Prednisone and vincristine when used as single agents induce a remission (partial or complete) in about 23% of the tumors.
7. What is the optimum treatment and prognosis associated with feline mast cell tumors?
The treatment of choice for cutaneous MCT in cats is surgery; for solitary tumors, a good prognosis can usually be given. Some cats may develop multiple well-differentiated tumors, and these cats may be treated with multiple palliative surgeries or corticosteroids (1 mg/kg prednisone daily). For invasive or incompletely excised MCTs, radiation therapy appears to be a successful adjunct to surgery; however, data regarding tumor control and patient survival are not as well established as for dogs.
Mitoxantrone caused a partial response in a feline mast-cell tumor, but the drug has not been further evaluated for the treatment of this disease.(a)
The treatment of choice for lymphoreticular MCTs in cats is splenectomy; long-term survival occurs in many cats receiving no other therapy. Response to splenectomy seems greater than would be explained by simple tumor mass reduction, as hematologic and other organ involvement apparently resolve. It is possible that splenic suppressor-cell activity may be reduced after splenectomy allowing for some control by the cat's immune system. For this reason the use of postoperative corticosteroids in these cats in controversial.(a)
8. What are the most important prognostic factors for mammary tumors in the cat?
In the last 20 years, little progress has been made in extending the survival time of canine and feline mammary tumor patients. Because stromal invasion is almost always present and metastases are frequently present at the time of surgery, a guarded to poor prognosis should always be given. Sixty-six percent of the cats that have had their tumors surgically excised have a recurrence at the surgical site. Most studies state that the time from tumor detection to the death of the cat is rarely over 12 months. The most significant prognostic factors influencing tumor recurrence and survival for cats with malignant mammary neoplasia are tumor size, the extent of surgery needed to remove the tumors, and histologic grading of the tumors.
MacEwen has shown that tumor size is the most important of these prognostic factors. Following surgery, the median for survival for cats with tumors > 3 cm in diameter is 6 months; for cats with tumors 2 to 3 cm in diameter, the median for survival following surgery is 2 years; and for cats with tumors < 2 cm in diameter, the median for survival after surgery is approximately 3 years. Radical surgery, when compared with regional "lumpectomy", has been shown to reduce local tumor recurrence but not to increase the overall time of survival. Cats with well-differentiated tumors with few mitotic figures per high- power field live longer compared with those with tumors that are not as well-differentiated histopathologically. The one-year survival rate was high in cats with a tumor that did not show lymphatic infiltration. There is a good correlation between the grade of malignancy, method of growth, and prognosis. Patients with pulmonary metastatic disease rarely survive longer than two months.

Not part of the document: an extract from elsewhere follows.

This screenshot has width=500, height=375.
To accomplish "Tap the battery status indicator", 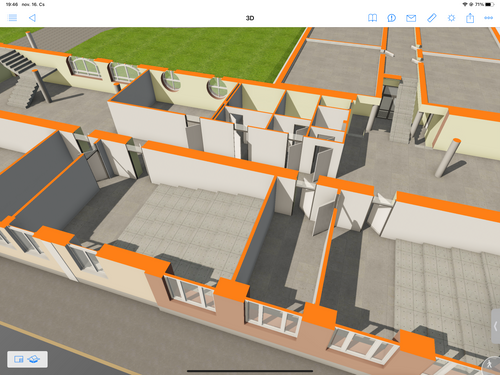I will (x=489, y=4).
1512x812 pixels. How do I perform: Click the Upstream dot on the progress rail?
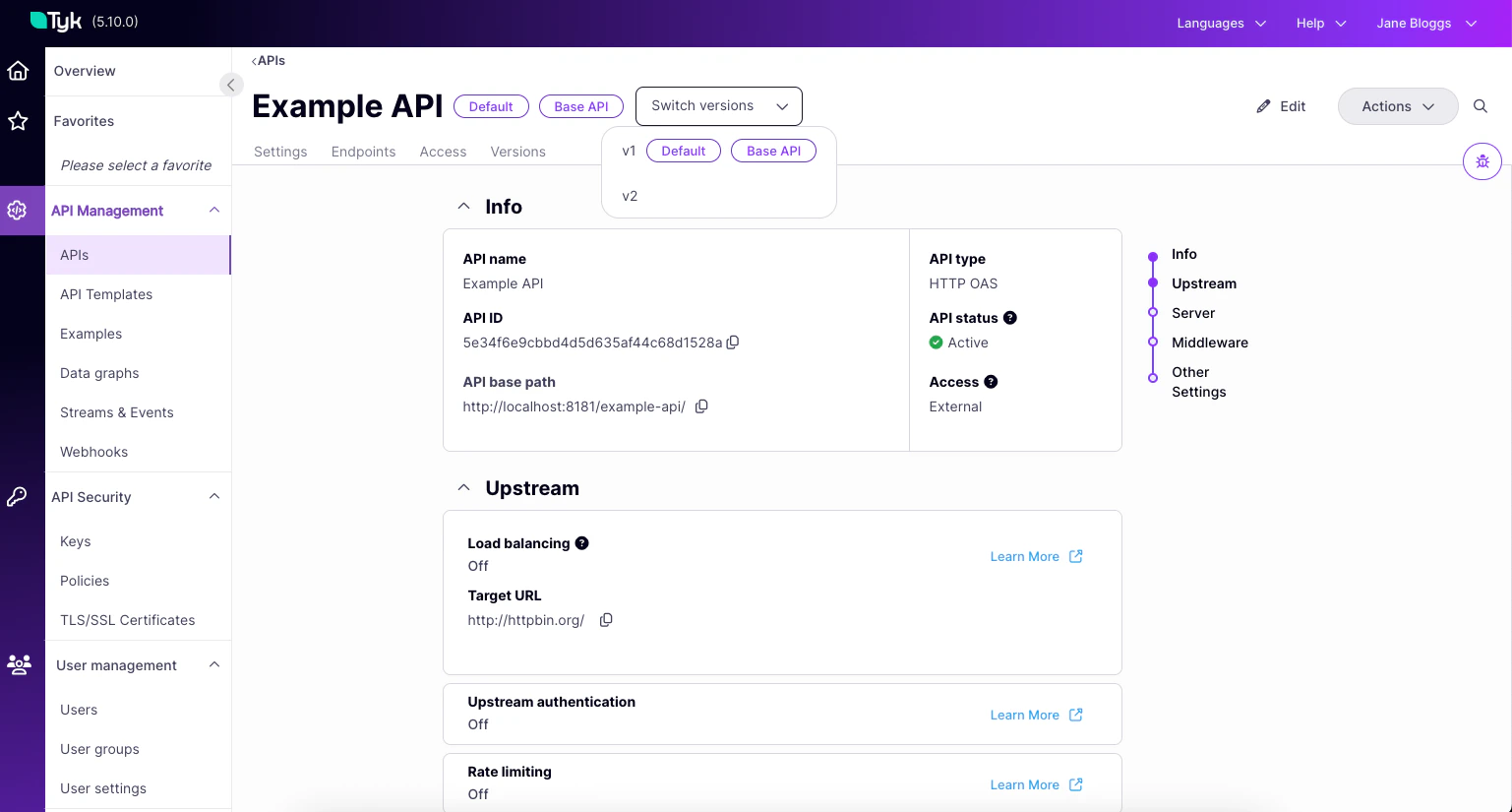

8. What chemotherapy is effective for the treatment of feline mammary tumors?
Chemotherapy, alone or in combination with surgery, is not as successful for feline mammary tumors as it is for other feline tumors such as lymphoma. Cyclophosphamide has been used alone or in combination with other chemotherapeutic agents and has not consistently helped the feline mammary tumor patient. The combination therapy of doxorubicin and cyclophosphamide has been shown to induce short-term partial and complete responses in 50% of cats with metastatic or nonresectable local disease. This chemotherapeutic protocol has been shown to be toxic in some cats and does not prolong survival. Other drugs that may be used include mitoxantrone and taxol. The role of the later two drugs is still being elucidated, however both have some efficacy in cats with malignant neoplasia. Further studies are necessary to quantify the benefit of adjunctive therapy for mammary neoplasia in cats. Chemotherapy should be used by practitioners that are familiar with the use of these drugs and their side effects.